Other things surprised me. I initially thought that, while women would have dead kids, men would have dead wives, but it turns out that the dead-spouse motivation hits men and women pretty evenly. I also thought that women would let their feelings of motherhood get in the way of their ethics, while men’s sexual attractions would do the same; actually, both men and women feel the pangs of parenthood—but men are still more likely to try and sleep with their experiments.
Of course, you can come up with a million scientists who don’t fit the general mold. (Let me hear about your faves!) There are some in the chart. I already mentioned Dr. Watney, who is basically the control for the rest of the group. I wonder if his refusal to adhere to any hacky screenwriting conventions is a product of his self-published origins. My real favorite, though, is Will Rodman from Rise of the Planet of the Apes. I bent the sequel rule because I love him so much (and also because of this site’s soft spot for apes). He’s the classic lady scientist: He’s a biologist (the womanly science), he got into science to cure his father’s Alzheimer’s (daddy issues!), and he feels a parental bond over his project that leads him to do something unethical (hello, Caesar). Ah yes, the Ape War was started by a scientist who couldn’t keep it objective, and it wasn’t a woman! On the other end, there’s Evelyn Caster, a glass-ceiling-busting scientist in Transcendence, a movie I don’t recommend watching, so just take my word for it. She works in A.I. (with her husband, but still), her romantic feelings for her experiment—said husband in digital form, don’t ask—cause her to let things get out of control, and she has to sacrifice herself to save the rest of humanity. What a dude.

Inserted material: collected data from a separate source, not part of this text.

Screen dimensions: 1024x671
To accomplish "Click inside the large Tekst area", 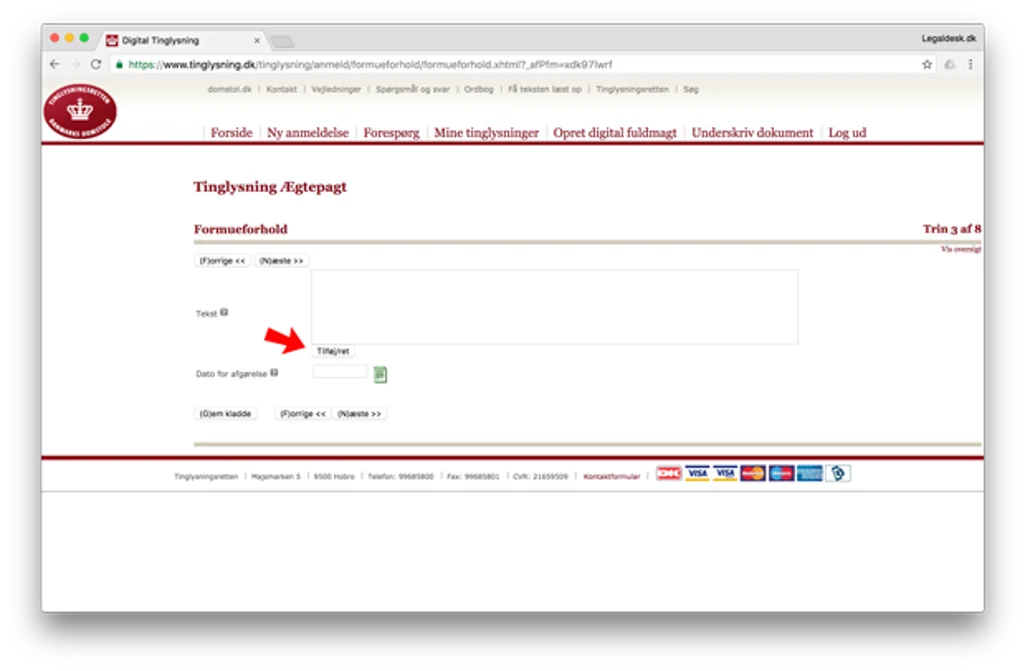I will (x=554, y=306).
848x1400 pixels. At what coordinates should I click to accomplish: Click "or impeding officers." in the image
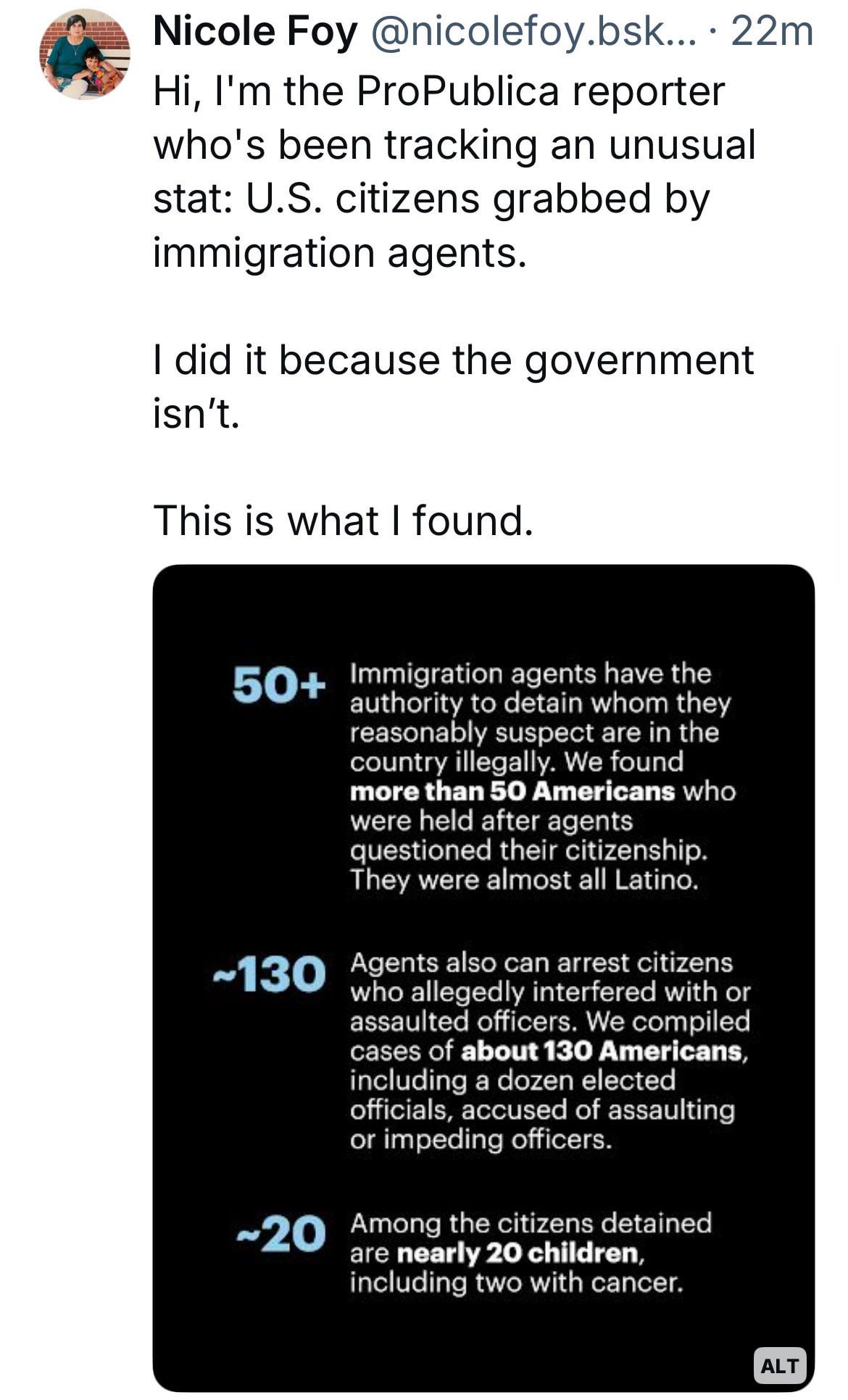[x=481, y=1140]
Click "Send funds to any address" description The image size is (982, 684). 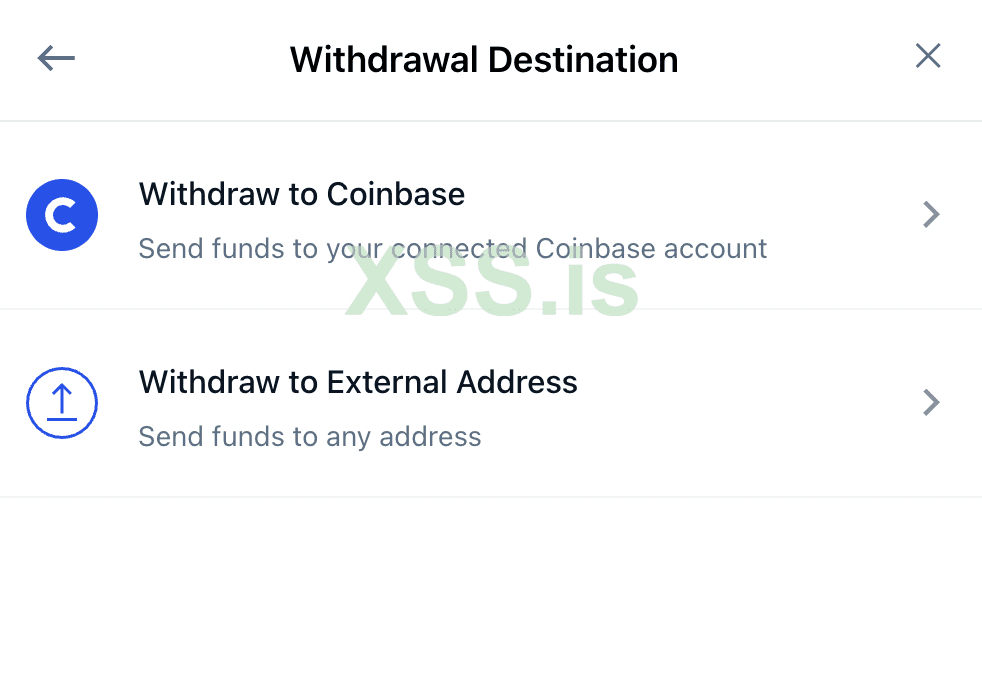click(309, 437)
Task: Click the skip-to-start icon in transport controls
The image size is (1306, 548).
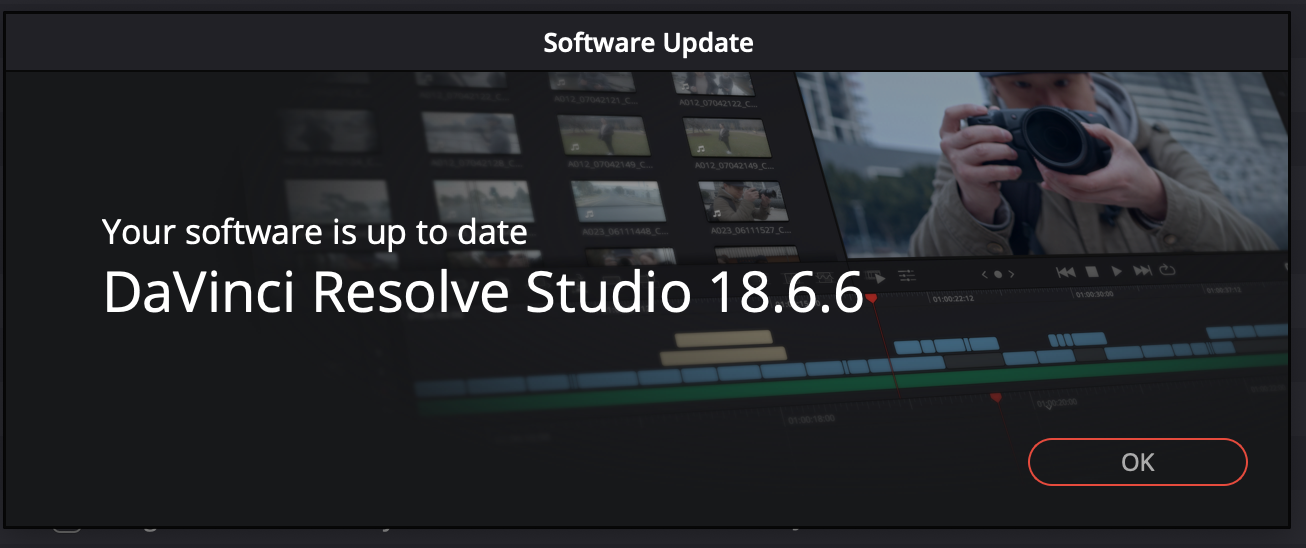Action: tap(1066, 271)
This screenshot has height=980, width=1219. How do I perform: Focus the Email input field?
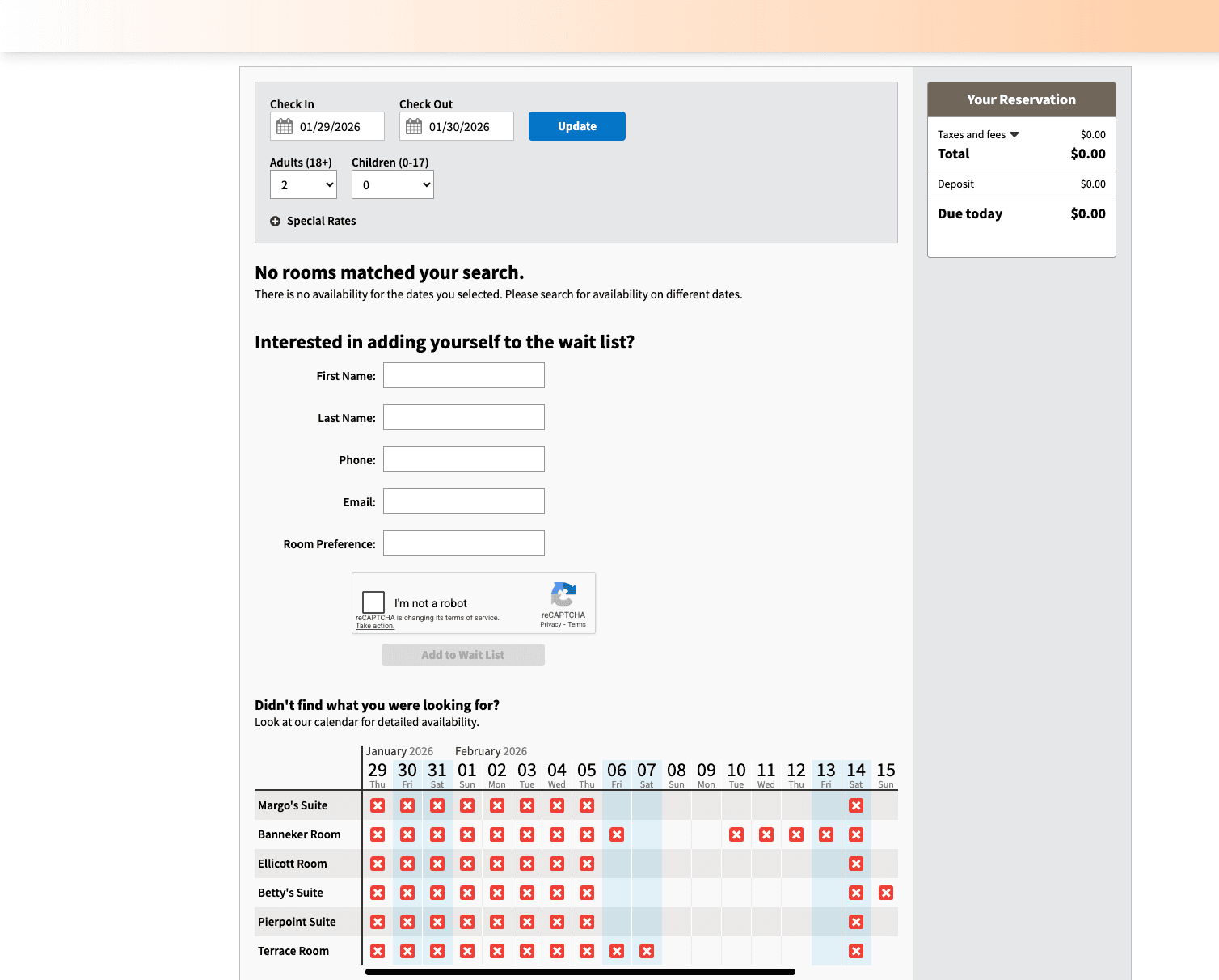(464, 501)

You might think: OK, if movies like Transcendence (or The Lazarus Effect or whatever) are junky anyway, what does it matter if they have clichéd images of scientists? Because if there’s anything this current media age has taught us, it’s that representation matters. And if women can’t get into science without it being some kind of bonding activity between her and Daddy even in a crummy movie—like Basmati Blues, where Brie Larson is a misguided scientist because her father is!—how are girls ever going to see themselves as researchers who can be taken seriously? (And how are boys ever going to learn that, uh, you shouldn’t screw the experiment?) We need more films where male scientists worry about how their work affects their home life, and more of Annihilation‘s all-female team of badass, Shimmer-slaying scientists.